**THE TASK:** Your reply should reproduce each entry exactly and contain no pictures.

Source records
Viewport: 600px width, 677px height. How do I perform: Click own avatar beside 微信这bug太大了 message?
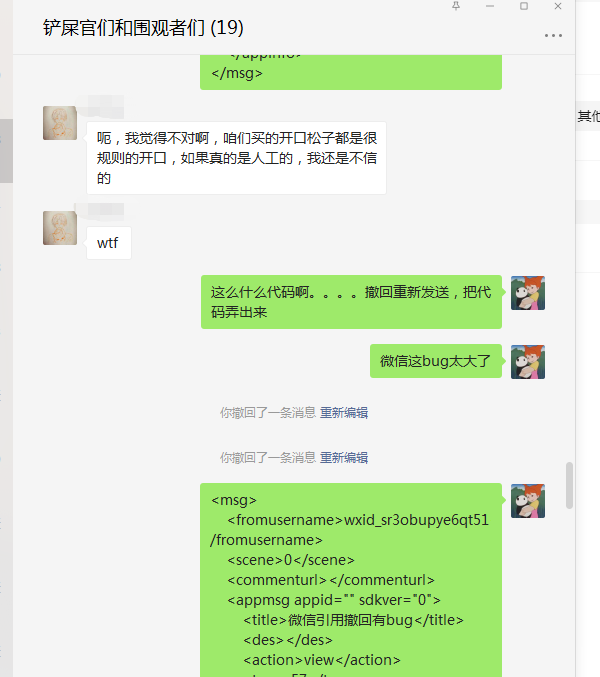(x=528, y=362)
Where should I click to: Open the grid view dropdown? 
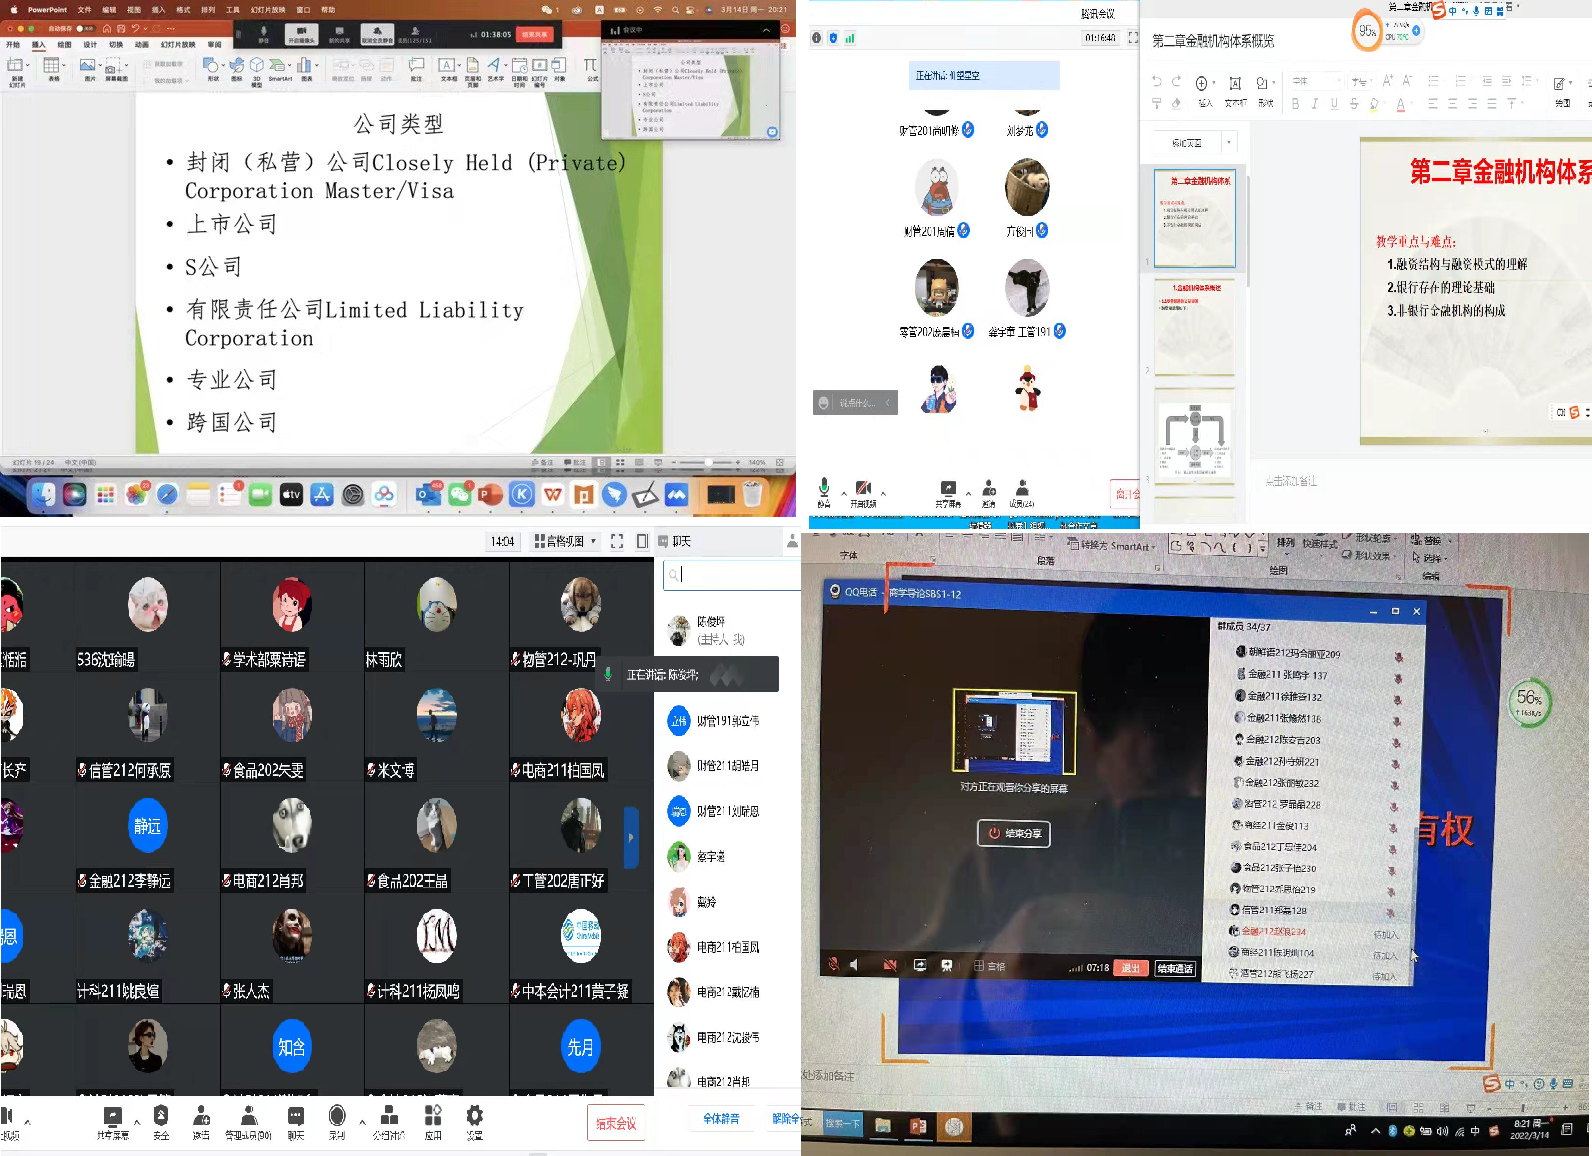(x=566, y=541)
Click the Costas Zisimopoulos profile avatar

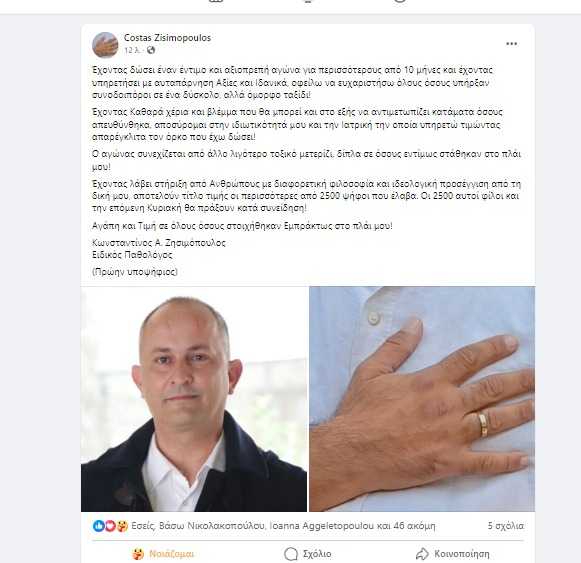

**TASK RESULT:**
Viewport: 600px width, 677px height. How do I perform: Click own avatar beside 微信这bug太大了 message?
(x=528, y=362)
Where should I click to: Open the grid view dropdown? 
(x=566, y=541)
Click the Costas Zisimopoulos profile avatar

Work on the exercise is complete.